Until that moment, I had proudly kept this exploding bomb with me. The truth is that I was really enjoying the whole situation. Being able to speak to a teacher, even in a disorganized way, was freeing me from my shyness, at school and outside. I remember that after this fight started, even my friends noticed some change in my behavior. For the first time, I was courageous enough to require the ice cream change in money instead of the usual candy that Tarik, the owner of the parlor, preferred to give us.
So, after all my effort to convince her to give me one additional point failed, I tried a homemade strategy. As a former Ms. Kimura's pupil, my brother Chagas had told me once that she liked him very much and that he always got along with her very well. As an electric technician, he had recently helped her with some wiring alterations at her house. So, I explained him my problem and he almost beat me up. Later, he agreed to talk to her.
“I cannot believe that that little devil is your brother,” Chagas told me she said to him, among other reverberations that I did not bother paying attention to while listening to him. What I really liked in his message was to hear that she had added one more point to my score. I was definitely packing my stuff and heading to Guaxupé.
Years later, while remembering that episode, I realized that I had been a little harsh to Ms. Kimura. I had asked her a favor, thinking that she could help me fix my own failure. However, no matter how far I could have gone with my argumentation, I had failed that test. That was the bottom line.

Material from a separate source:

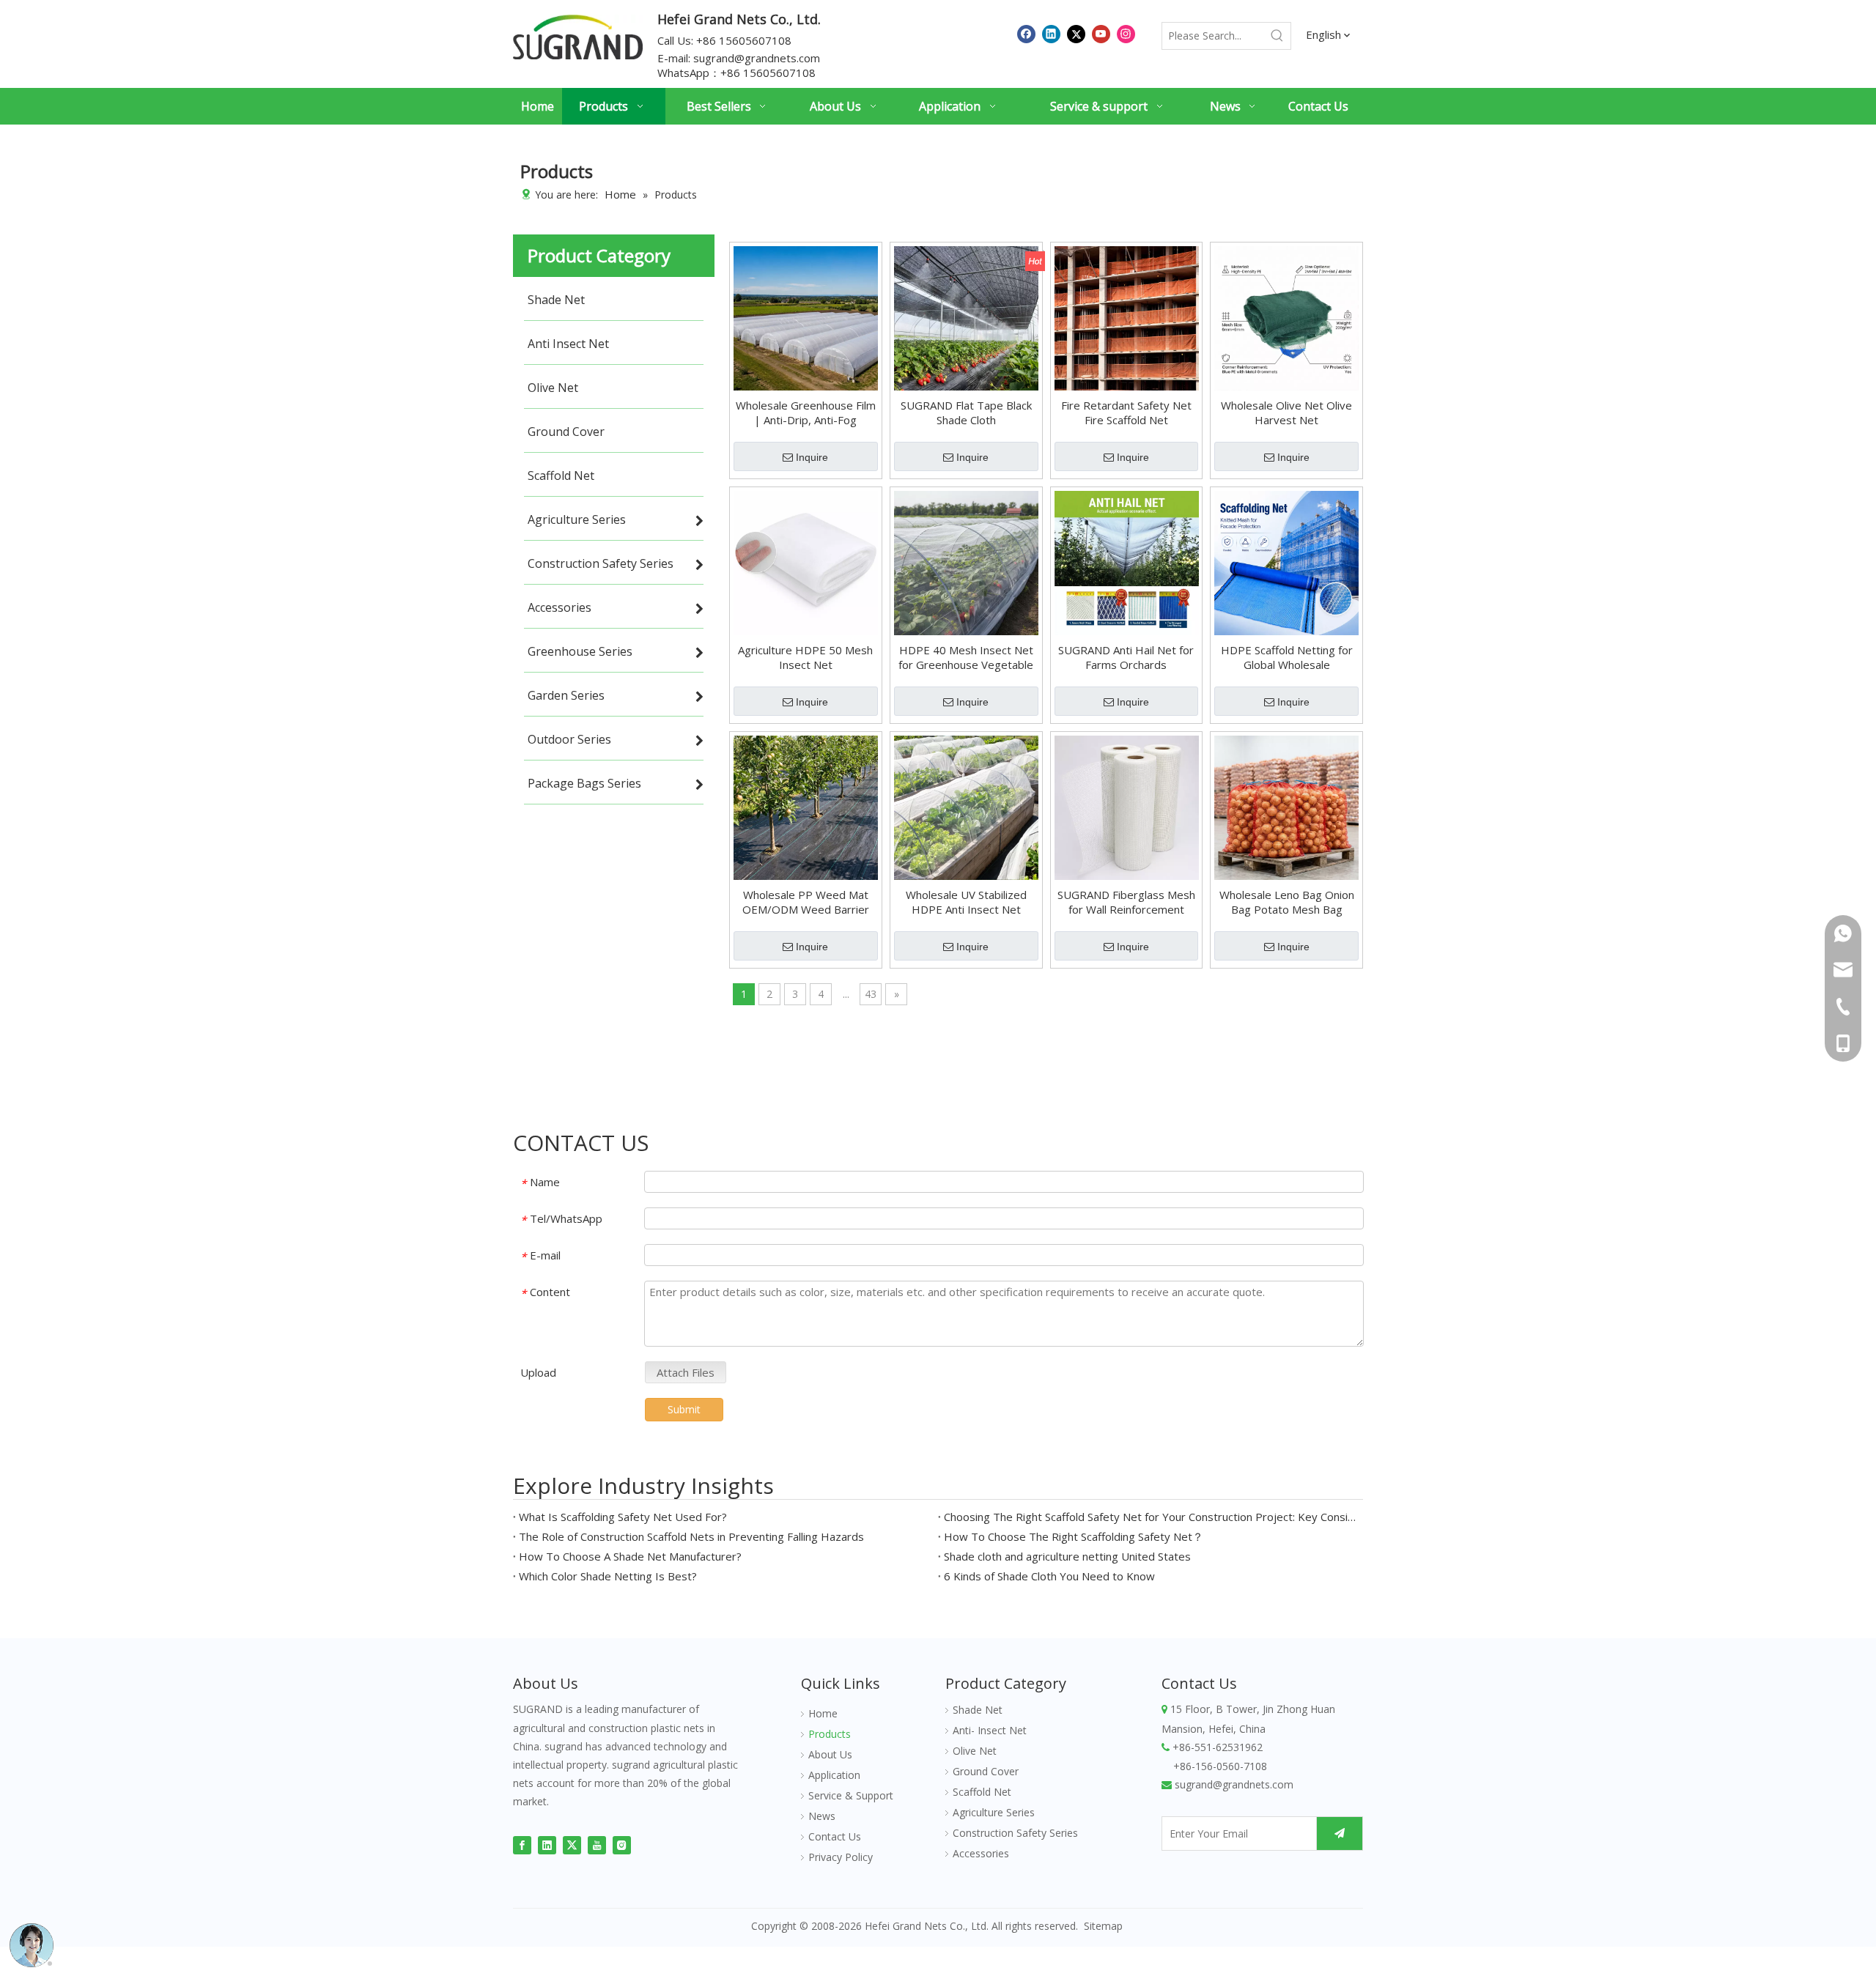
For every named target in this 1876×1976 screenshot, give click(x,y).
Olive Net (975, 1751)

Still, she could have been a little gentler to me, though. She certainly knew my inexperience dealing with such a difficult issue. “Ran, come here, let’s talk about your test. I think that, together, we can find a better solution to this dilemma,” she could have said. However, to answer to my confused talking, all she uttered were short and predictable replies.
Besides becoming aware of my susceptibility to fail as human being, I also learned something else from that episode, for which I would do the same fighting, over and over again. I learned to speak my mind, even if my first efforts were sometimes inappropriate. I learned the way out of my ball of shyness. Since that caustic episode, other challenges have appeared, but now I am certainly in better shape, right, Ms. Kimura?